● Attività da svolgere:
A) Secondo la voce biografica su Giuniano Maio, in quale anno egli ricevette il titolo di cavaliere?
B) Continui la voce biografica su Giuniano Maio riprendendo subito dopo l'ultima frase riportata.

● Estratto della fonte:
===

MAIO, Giuniano
Nacque intorno al 1430 a Napoli, dove visse fino alla morte.
Di nobile famiglia, del "seggio" di Montagna, fu allievo di Antonio Calcillo e a sua volta fu maestro dei principi della casa reale e di Iacopo Sannazzaro. Dal 1465 al 1488 il M. fu professore di retorica allo Studio di Napoli, come attestano le 61 cedole di tesoreria che riguardano il suo insegnamento, da cui si desume anche il compenso percepito: "ducati VIII, tarì II, grani X etc." (Percopo, 1893, cedola n. XXXIX). Nel 1480 ottenne dal re Ferdinando I d'Aragona il titolo di cavaliere: nell'explicit dell'edizione curata dal M. delle Orazioni ciceroniane in quell'anno è indicato come "eques Neapolitanus", e come "cavaliero neapolitano" appare nell'intitolazione del De maiestate.
Fu membro dell'Accademia Pontaniana, maestro pubblico e privato; dal 1490 fu precettore dei figli del re: Pietro, Alfonso, Carlo e Isabella. Nel 1491 fu accolto tra gli umanisti di corte, esplicito riconoscimento del suo valore di letterato. Morì a Napoli tra il gennaio e il 20 apr. 1493.
Da un documento del 27 dic. 1489 risulta sposato con Francesca Campuzca, da cui ebbe due figli maschi, Fabio e Antonio, e una femmina, Dionea; dopo la sua morte i figli continuarono l'attività paterna come precettori dei giovani principi. Il fratello del M., Masone, è ricordato da Pietro Summonte nella Lettera a Marcantonio Michiel sull'arte napoletana.

===

● Sezione dati:
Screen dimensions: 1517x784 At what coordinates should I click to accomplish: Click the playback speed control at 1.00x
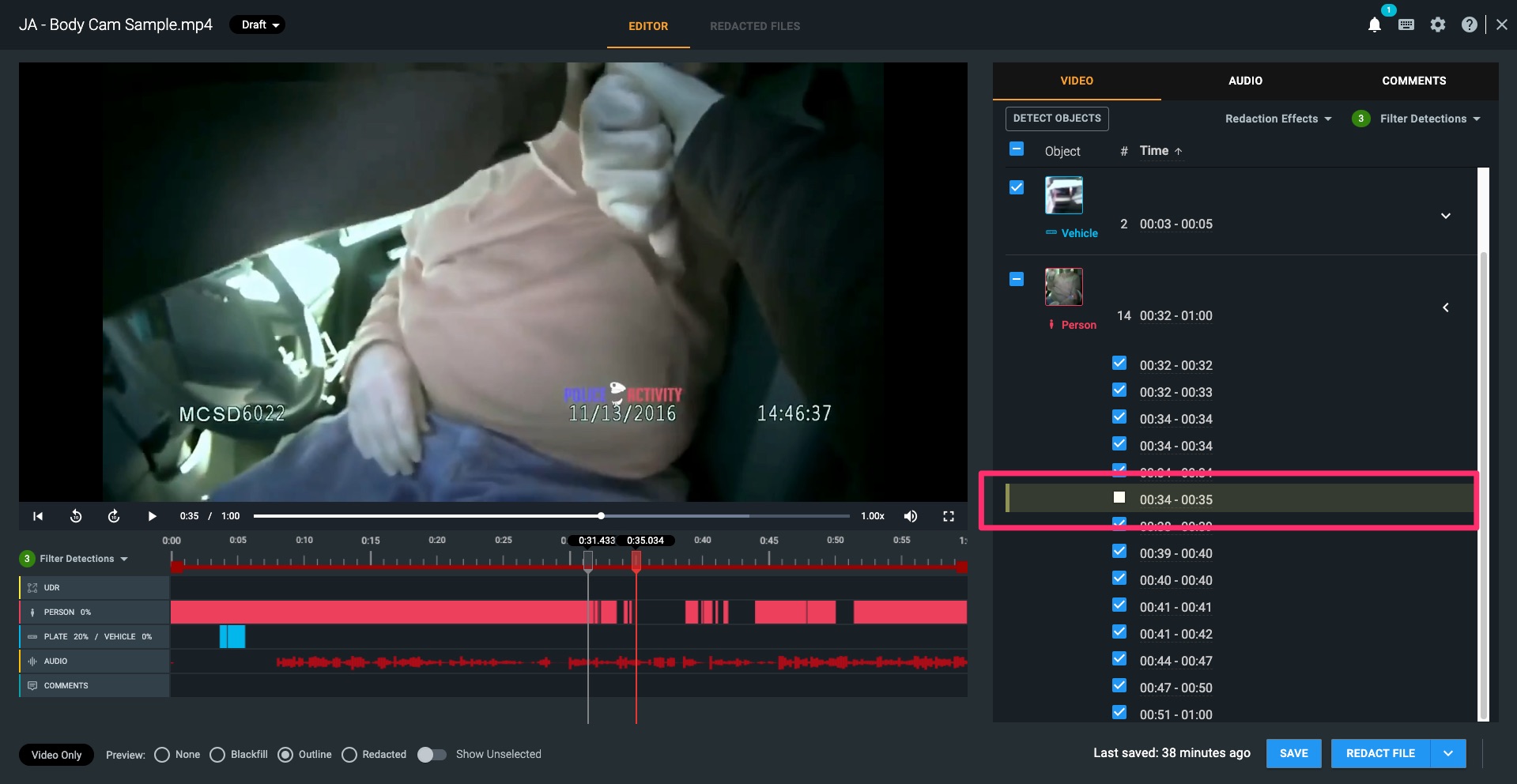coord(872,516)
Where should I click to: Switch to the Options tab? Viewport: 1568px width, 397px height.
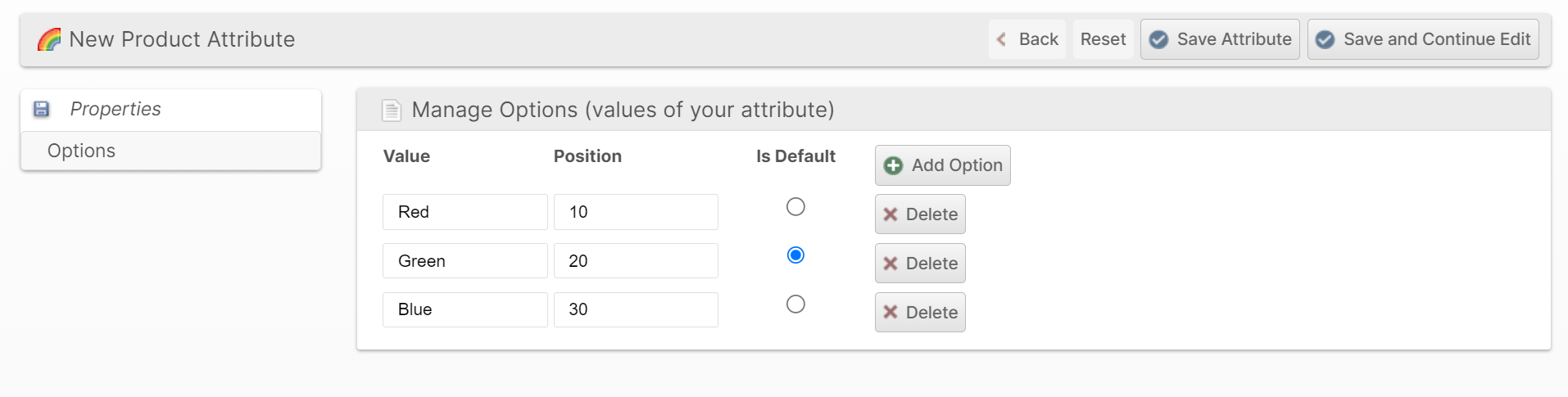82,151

===

● Soluzioni degli esercizi:
A) Nel 1480, dal re Ferdinando I d'Aragona.

B)
L'opera principale del M. è il De priscorum proprietate verborum, la cui princeps uscì a Napoli nel 1475 presso Mattia Moravo; seguirono, nel corso del XV secolo, le edizioni: Treviso, Bernardo da Colonia, 1477; ibid., Bartolomeo Confalonieri, 1480; Venezia, Ottaviano Scoto, 1482; ibid., Dionisio Bertocchi e Pellegrino Pasquali, 1485; ibid., Giovanni Rosso, 1490. Si tratta di un dizionario di voci latine, con i lemmi disposti dalla A alla Z, ma non in perfetto ordine alfabetico, dove compaiono molte citazioni da Virgilio, Cicerone, Orazio, Festo, Donato, Servio, Asconio Pediano, Catone. L'unico autore greco utilizzato è Strabone, se pure nella traduzione latina di Guarino Guarini. Nella editio princeps l'etimo greco da cui derivano i lemmi non è indicato; figura solo uno spazio vuoto per una successiva integrazione. Nell'opera sono presenti toponimi greci, in trascrizione latina, e romani, nomi della fauna e nomi propri.
In chiusa d'opera, in una lettera a Enrico Languardo, arcivescovo di Acerenza e Matera, il M. dice di aver annotato accuratamente i lemmi dei grandi scrittori antichi con l'intenzione di accompagnarli con "multas lucubrationes", ma così fu solo parzialmente, in quanto i lemmi presentano pochi commenti. Il dizionario, grazie alle sue doti di chiarezza e completezza, ebbe un grande successo, testimoniato dalle numerose ristampe e dall'utilizzo che ne fece Poliziano (A. Ambrogini) nel corso tenuto allo Studio fiorentino nel 1482 sulle Eclogae di Virgilio. Poliziano usò l'opera anche per il commento alle Georgicae, per l'Andria di Terenzio e le Vitae di Svetonio e per le Rosae pseudovirgiliane, così come è testimoniato l'uso dell'opera del M. da parte di Bartolomeo Fonzio.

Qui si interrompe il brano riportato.